Lila nodded tightly.

“And for the record,” he said, “this is a terrible idea. You will get caught. Maybe not right away. But eventually. And when you do, I won’t protect you.”

Lila raised a brow. “I’m not asking you to. Believe it or not, Alucard, I can protect myself.”

He looked down at the unconscious man between them. “Does that mean you don’t need my help disposing of this man?”

Lila tucked her hair behind her ear. “I’m not sure I need it, but I’d certainly appreciate it.” She knelt to take one of Elsor’s arms, and Alucard reached for the other, but halfway there, he stopped and seemed to reconsider. He folded his arms, his eyes dark and his mouth a grim line.
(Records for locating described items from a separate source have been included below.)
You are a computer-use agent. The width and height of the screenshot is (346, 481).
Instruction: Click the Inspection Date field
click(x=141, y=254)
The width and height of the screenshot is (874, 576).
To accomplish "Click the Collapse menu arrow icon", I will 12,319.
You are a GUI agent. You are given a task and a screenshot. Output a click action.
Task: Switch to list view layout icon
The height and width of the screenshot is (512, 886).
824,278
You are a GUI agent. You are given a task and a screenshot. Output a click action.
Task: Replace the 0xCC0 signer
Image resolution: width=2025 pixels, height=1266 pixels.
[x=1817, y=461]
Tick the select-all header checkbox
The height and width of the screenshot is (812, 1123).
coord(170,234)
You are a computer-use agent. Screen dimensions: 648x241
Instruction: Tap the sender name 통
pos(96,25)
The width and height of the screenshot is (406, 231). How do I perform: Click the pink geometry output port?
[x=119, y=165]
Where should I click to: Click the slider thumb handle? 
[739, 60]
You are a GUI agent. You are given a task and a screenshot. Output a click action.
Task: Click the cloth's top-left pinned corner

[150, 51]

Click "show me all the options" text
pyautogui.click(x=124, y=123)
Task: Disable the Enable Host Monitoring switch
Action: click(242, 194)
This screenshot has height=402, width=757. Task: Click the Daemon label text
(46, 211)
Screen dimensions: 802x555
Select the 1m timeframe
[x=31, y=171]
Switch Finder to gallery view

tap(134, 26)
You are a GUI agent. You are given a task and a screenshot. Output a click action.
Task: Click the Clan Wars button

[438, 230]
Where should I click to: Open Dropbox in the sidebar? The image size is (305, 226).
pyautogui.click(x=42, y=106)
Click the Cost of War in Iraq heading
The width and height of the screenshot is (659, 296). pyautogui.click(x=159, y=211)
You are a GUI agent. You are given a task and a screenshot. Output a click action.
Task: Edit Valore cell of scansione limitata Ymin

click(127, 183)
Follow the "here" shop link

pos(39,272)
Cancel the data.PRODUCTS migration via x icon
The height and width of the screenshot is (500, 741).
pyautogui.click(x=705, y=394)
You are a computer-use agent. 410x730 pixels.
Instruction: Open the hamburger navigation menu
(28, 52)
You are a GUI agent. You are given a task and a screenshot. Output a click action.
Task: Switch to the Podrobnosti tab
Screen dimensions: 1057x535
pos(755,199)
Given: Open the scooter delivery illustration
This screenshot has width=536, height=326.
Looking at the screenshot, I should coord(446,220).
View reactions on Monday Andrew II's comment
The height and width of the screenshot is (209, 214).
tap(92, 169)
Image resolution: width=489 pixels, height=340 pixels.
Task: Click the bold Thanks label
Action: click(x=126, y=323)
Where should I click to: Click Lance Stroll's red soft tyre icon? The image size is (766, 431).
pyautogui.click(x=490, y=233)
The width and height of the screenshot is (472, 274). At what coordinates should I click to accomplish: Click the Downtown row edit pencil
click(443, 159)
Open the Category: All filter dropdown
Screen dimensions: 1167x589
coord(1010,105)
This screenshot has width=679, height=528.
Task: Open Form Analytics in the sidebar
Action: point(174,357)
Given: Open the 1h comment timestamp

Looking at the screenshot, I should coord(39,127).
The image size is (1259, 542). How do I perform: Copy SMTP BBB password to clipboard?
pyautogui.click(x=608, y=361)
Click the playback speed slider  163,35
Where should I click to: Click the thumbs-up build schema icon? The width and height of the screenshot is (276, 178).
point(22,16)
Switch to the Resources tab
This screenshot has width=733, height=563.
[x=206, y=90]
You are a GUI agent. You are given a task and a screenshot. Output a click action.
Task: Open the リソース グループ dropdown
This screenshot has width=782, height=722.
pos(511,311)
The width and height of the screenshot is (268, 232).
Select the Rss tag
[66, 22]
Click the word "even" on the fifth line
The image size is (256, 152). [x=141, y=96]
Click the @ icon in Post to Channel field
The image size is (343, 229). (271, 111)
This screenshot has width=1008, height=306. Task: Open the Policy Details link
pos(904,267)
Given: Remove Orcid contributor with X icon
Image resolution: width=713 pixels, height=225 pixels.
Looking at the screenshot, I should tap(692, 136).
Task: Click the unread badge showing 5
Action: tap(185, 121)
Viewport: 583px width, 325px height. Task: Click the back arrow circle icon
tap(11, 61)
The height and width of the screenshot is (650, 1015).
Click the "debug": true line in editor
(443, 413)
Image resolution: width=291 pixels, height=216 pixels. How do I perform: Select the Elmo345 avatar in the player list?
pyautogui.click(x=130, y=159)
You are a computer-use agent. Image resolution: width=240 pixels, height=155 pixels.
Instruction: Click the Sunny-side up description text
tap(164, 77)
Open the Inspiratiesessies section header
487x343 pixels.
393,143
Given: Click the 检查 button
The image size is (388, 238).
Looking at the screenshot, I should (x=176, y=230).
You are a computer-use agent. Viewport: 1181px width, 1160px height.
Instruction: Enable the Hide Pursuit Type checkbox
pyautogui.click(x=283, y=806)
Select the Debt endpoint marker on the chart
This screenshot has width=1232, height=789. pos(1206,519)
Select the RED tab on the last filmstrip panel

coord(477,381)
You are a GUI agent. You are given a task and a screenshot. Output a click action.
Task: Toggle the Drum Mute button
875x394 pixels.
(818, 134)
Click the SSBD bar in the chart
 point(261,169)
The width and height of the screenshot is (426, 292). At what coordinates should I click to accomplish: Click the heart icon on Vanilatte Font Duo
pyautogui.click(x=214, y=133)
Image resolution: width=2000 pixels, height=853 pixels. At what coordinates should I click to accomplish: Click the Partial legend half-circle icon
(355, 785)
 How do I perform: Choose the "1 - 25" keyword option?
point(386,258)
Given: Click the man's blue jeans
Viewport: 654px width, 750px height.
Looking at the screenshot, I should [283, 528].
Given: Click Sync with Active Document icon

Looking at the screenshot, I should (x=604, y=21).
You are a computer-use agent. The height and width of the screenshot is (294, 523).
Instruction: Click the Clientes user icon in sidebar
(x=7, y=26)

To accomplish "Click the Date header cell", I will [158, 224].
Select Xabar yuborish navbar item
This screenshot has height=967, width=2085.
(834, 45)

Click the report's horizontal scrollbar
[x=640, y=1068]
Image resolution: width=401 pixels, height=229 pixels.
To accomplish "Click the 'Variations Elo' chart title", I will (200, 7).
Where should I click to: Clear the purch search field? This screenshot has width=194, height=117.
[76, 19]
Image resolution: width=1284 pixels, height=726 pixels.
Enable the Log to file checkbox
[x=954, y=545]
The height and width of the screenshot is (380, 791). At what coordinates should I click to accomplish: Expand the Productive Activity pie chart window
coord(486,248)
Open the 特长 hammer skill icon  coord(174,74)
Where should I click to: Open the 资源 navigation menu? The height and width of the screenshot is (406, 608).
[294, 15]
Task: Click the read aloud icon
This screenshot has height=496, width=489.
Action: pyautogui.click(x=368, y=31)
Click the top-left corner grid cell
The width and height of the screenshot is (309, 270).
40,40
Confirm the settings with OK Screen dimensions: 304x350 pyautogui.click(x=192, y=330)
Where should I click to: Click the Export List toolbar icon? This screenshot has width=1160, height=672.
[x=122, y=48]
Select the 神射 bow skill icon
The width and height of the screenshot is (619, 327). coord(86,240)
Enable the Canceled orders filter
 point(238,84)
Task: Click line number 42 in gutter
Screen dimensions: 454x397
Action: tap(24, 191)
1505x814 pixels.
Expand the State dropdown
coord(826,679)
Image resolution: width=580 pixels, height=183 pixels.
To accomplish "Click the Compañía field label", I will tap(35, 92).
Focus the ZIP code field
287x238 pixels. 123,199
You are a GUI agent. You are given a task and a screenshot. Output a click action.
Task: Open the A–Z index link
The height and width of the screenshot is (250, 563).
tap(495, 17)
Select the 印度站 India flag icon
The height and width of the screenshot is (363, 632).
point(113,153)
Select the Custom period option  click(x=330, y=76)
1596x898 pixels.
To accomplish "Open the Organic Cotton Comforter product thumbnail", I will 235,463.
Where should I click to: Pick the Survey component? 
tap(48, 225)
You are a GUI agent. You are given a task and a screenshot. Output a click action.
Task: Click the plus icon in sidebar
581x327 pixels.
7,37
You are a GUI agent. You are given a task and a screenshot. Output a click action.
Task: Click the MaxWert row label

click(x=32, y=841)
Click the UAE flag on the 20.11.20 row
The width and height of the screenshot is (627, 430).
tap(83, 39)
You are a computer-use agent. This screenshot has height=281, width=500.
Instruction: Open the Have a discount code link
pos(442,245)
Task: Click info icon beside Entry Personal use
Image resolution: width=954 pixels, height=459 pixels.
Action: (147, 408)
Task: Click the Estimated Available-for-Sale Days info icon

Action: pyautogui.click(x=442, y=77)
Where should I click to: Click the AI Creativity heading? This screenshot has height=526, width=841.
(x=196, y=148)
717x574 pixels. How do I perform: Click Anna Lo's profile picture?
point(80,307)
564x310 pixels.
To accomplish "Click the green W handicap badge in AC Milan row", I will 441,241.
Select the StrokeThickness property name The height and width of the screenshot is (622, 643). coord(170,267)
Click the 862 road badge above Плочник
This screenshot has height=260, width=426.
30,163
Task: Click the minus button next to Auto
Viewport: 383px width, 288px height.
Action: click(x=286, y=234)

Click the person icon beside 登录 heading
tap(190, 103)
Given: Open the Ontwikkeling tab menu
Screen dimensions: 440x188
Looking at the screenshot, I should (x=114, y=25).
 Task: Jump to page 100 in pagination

“What is it now?” asked Lila, straightening.

“This is an expensive secret Bard,” he said. “I’ll keep it, in trade for another.”

Dammit, thought Lila. She’d made it months at sea without sharing a thing she didn’t want to. “I’ll give you one question,” she said at last. “One answer.”

Alucard had asked the same ones over and over and over: Who are you, and What are you, and Where did you come from? And the answers she’d told him over and over and over weren’t even lies. Delilah Bard. One of a kind. London.

But standing there on the docks that night, Alucard didn’t ask any of those questions.

“You say you’re from London …” He looked her in the eyes. “But you don’t mean this one, do you?”

Lila’s heart lurched, and she felt herself smile, even though this was the one question she couldn’t answer with a lie. “No,” she said. “Now help me with this body.”

* * *

Alucard proved disturbingly adept at making someone disappear.

Lila leaned against a set of boxes at the transport end of the docks—devoted to the ships coming and going instead of the ones set in for the length of the tournament—and turned Elsor’s S pin over in her fingers. Elsor himself sat on the ground, slumped against the crates, while Alucard tried to convince a pair of rough-looking men to take on a last-minute piece of cargo. She only caught snippets of the conversation, most of them Alucard’s, tuned as she was to his Arnesian.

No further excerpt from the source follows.